Aggressive Power and Performance
Optimizations in Next-Generation DSPs
by Octaisic (http://www.octasic.com)
The
ever-growing demand for rich, multi-media signal processing in mobile
devices raises a chronic technology challenge. The challenge is to
squeeze higher functionality and performance within increasingly tighter
power and space constraints. As a result, power-performance metrics
are now a central concern in DSP design. New methods
have been devised enabling designers to address the main areas of power
consumption – namely leakage power, clock trees, logic transitions,
and power grids – to significantly improve
performance compared to conventional techniques.
In
today's CMOS technology, power is consumed in two basic ways: statically
and dynamically. Static power is consumed through various leakage mechanisms,
while dynamic power is attributable to logic and interface operations.
Leakage
Power
For
pure standby operation, leakage current may be the only power draw.
In general, however an ideal, application-dependent static-to-dynamic
power ratio exists and should be attained as a compromise. To achieve
that ideal ratio, a combination of design techniques can be applied
to limit the leakage power to a given value. Such techniques include
using more conservative CMOS processes (e.g. opting for a 0.13u process
over a 90nm process), using lower leakage transistors, and/or using
circuit techniques that dynamically shut down the power of entire circuit
sections on a duty cycle basis or when not in use.
Although
this may seem counterintuitive at first, to optimize leakage power
it is often best to select a higher-leakage process and
then to limit the overall leakage by circuit design. For example, a
lower-leakage process may use high-threshold transistors (e.g. VT =
0.4V for HVT), while a higher-leakage process may use lower threshold
transistors (e.g. VT = 0.3V for SVT). The higher-leakage
process could draw up to 10 times more leakage current than a low-leakage
process, but deliver the same performance because it can use a lower
supply voltage.
Let
us consider an example. A design using an HVT process operates with
a supply voltage of 0.8V. Operating at maximum capacity (100% duty
cycle), it consumes 5mW of leakage power and 1W of dynamic power. A
similar design using an SVT process (operating at 0.7V) delivers exactly
the same performance and draws 10 times more leakage power (50mW).

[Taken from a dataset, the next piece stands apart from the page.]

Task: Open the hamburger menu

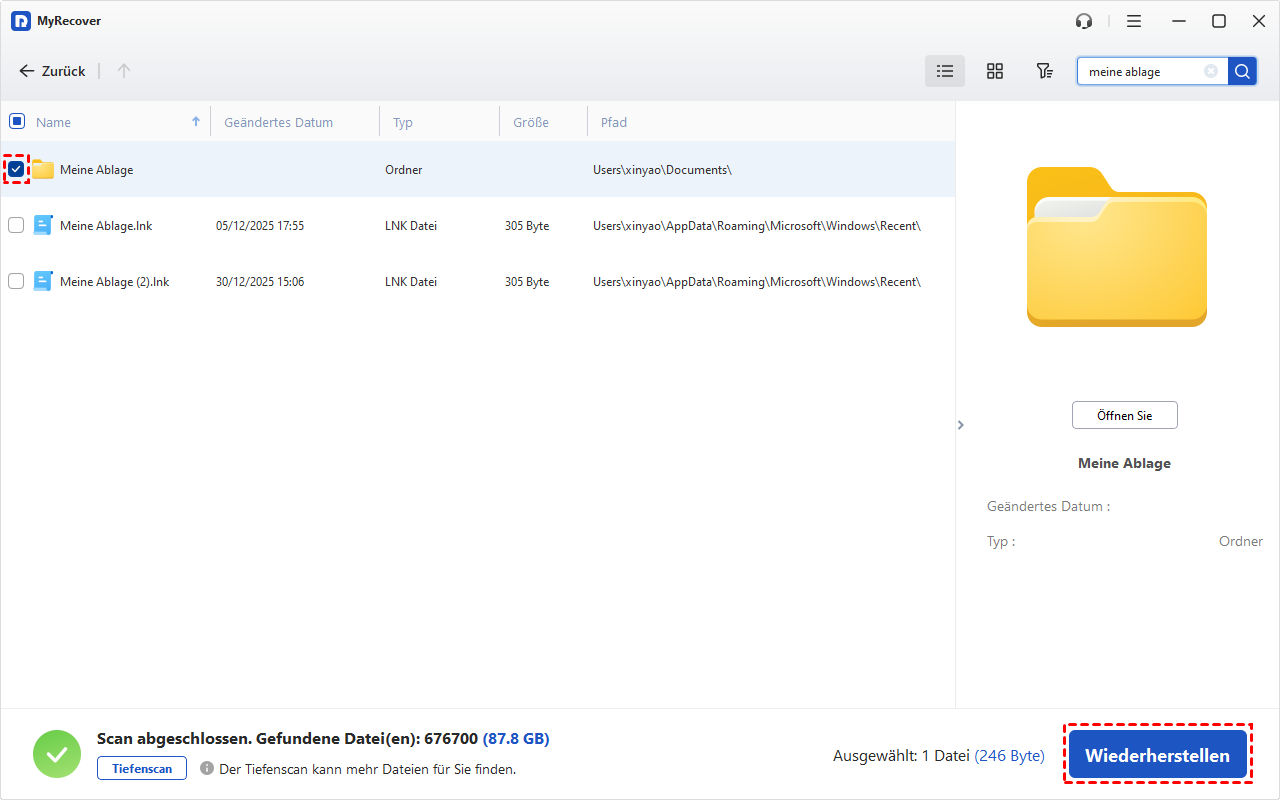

However, the higher-leakage SVT design will only consume a total of
810mW power: that's a 20% power savings!
|
Power
Consumption |
HVT process
(VT = 0.8V) |
SVT process
(VT = 0.7V) |
|
Leakage
Power |
0.005W |
0.05W |
|
Dynamic
Power |
1W |
0.76W |
|
Total
Power |
1.005W |
0.810W |
|
Performance |
Both processes deliver the same
performance. |
Table 1 – Comparison of Power Consumption
of HVT and SVT processes
Power
can be even further reduced by not running the SVT circuit at full
capacity. The circuit can be powered-down during inactive portions
of its duty-cycle thereby completely eliminating leakage current during
those periods.
Dynamic
Power
Dynamic
power-performance metrics vary based on many factors including the
type of processes and algorithms run, the DSP architecture and instruction
sets used, as well as the way memory is partitioned. Inside a chip,
however, dynamic power is generally consumed by three main processes: clock
trees, logic transitions, and power grid losses.

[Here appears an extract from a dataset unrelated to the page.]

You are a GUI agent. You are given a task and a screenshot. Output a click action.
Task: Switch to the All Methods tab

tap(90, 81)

So power-performance metrics can be substantially improved by aggressively
optimizing each of these three power consumers.
Power
Grid Losses – Power
grid (IR) losses can easily be diminished to an insignificant value
using a substantial power distribution mesh. By analogy, circuit
board designs have long used dedicated power plane layers for impedance
control, shielding, minimization of and susceptibility to emission
(crosstalk), as well as for power distribution.
In
smaller geometry chips (90nm and below), crosstalk has become such
a prevalent and difficult issue that some advanced designs shield signal
lines by interleaving power and signal traces on each metal layer.
Due to the sheer size of the power mesh, when this method is used power
grid losses become insignificant compared to those due to clock tree
and logic transition.
Clock
Tree Losses – Every
time a flip-flop is clocked some energy is spent in the flip-flop
operation itself and in charging and discharging the (often massive)

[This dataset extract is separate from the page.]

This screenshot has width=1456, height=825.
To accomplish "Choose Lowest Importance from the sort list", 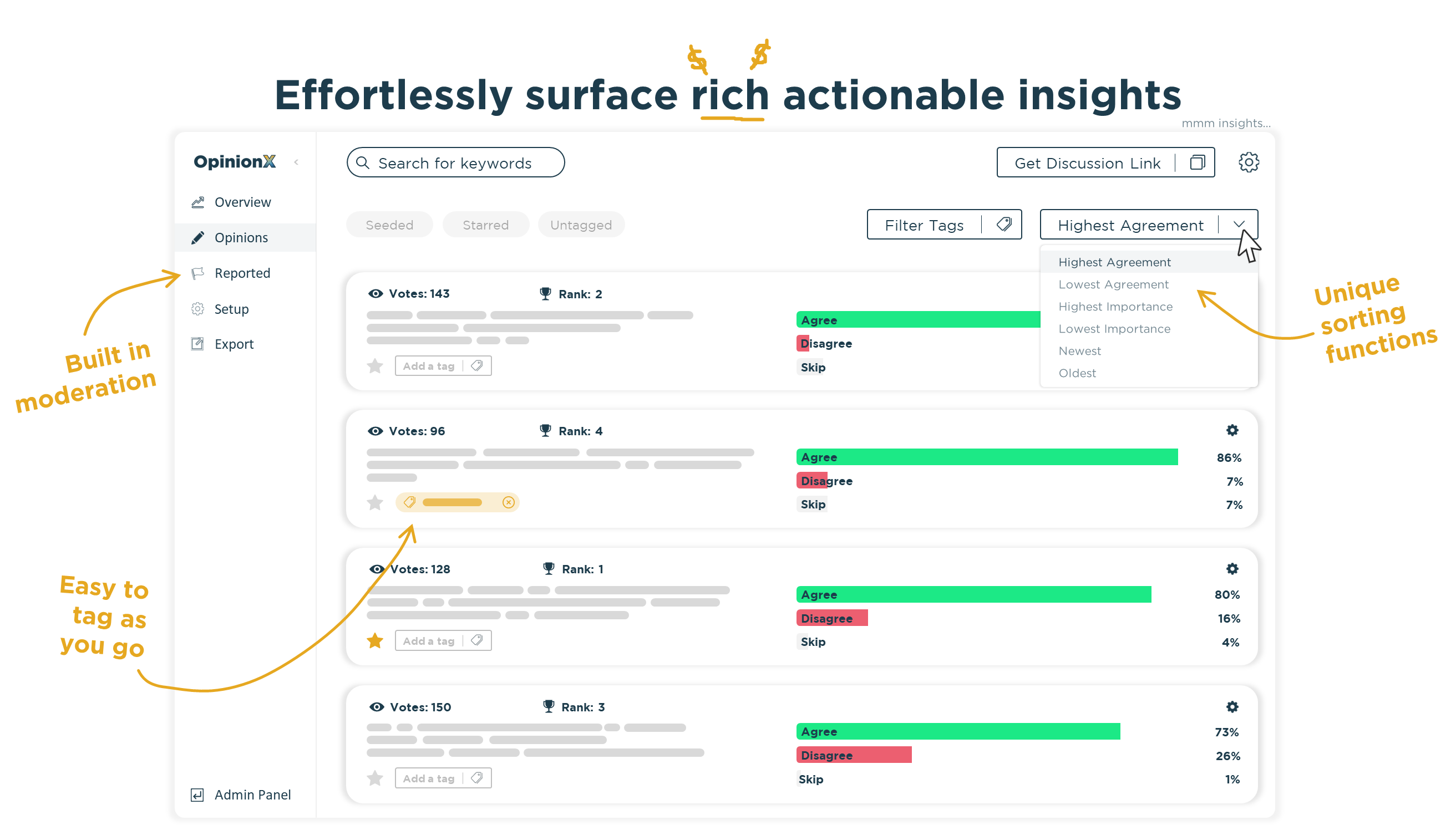I will [x=1114, y=329].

clock trees that span modern chips. The power consumption in clock
trees can be minimized via a combination of increasingly sophisticated
techniques, including the use of:
· Individually
clock-enabled flip-flops to restrict flip-flop operation to the times when clocking is absolutely necessary.
· Gated
clock trees to
dynamically prevent clocking entire circuit sections when not in
use.
· Multi-cycle
path design to
reduce the number of flip-flops in circuits as well as the frequency at
which they are triggered.
· Asynchronous
computational circuitry whenever architecturally feasible.
For
example, a typical power-hungry DSP Sum-Of-Products operation can be
implemented in a cascaded asynchronous circuit (without interspersed
flip-flops), rather than in a synchronous feedback circuit. (Traditional
synchronous circuits typically have lots of flip-flops clocked very
frequently.) Like the multi-cycle path, this approach substantially
reduces the number of flip-flops used and the frequency at
which they are triggered.
· Minimizing
the size of flip-flops and the size of circuits to have physically smaller clock
trees requiring smaller drive buffers.
· Reducing
the voltage level of a clock tree. (This is coupled with the voltage level technique used
with logic operation.)
The
voltage level and size minimizing techniques are discussed further
in the next section on logic transition.
Logic
Transition Losses – Every
time a logic circuit changes state some power is consumed in charging
or discharging the circuit to its new state. Here again a combination
of increasingly sophisticated techniques can be applied to minimize
the power consumed in logic transitions:
Eliminate
circuits that change states uselessly. (That is, remove any circuit whose changed output is not
used.) This can be done through clock gating design.
Reduce
frequency of operation. Modern personal computer CPUs (like Pentium) are proof that frequency
of operation can be pushed higher and higher at the expense of
using an inordinate amount of power. Increasing a circuit's performance
requires using one or more of the following techniques:
· Use
more complex circuits (i.e.
look-ahead vs. ripple-carry adders) which, regrettably, consume more
area and power to operate;
· Use
larger gates, buffers, and drivers to speed transitions. However, as designers know all too well, an increase
in driver size and power consumption does not translate into a proportional
gain in performance (i.e. speed). So extensively using bigger
and stronger gates, drivers, and buffers is a losing proposition
to improve power-performance metrics.
· Use
simpler and slower circuits that operate in parallel or in a staggered
multi-cycle path to deliver the same performance,
at a lower power cost.
What's
more, such circuits yield much smaller implementations. In general,
even when used in parallel, their aggregate implementations are smaller
than those of faster, more power-hungry circuits!
Compact
circuitry size. This
technique can deliver - and by far - the highest return
in terms of power-performance metrics, especially with smaller
geometry technologies. Although very simple in principle, implementing
this technique is most difficult for those who use conventional
back-end design tools. Let us first analyze why it is so effective
in improving the power-performance metrics.
Firstly,
in today's technology, wire interconnects (charging and discharging
interconnect wires) are the chip elements that consume the most power.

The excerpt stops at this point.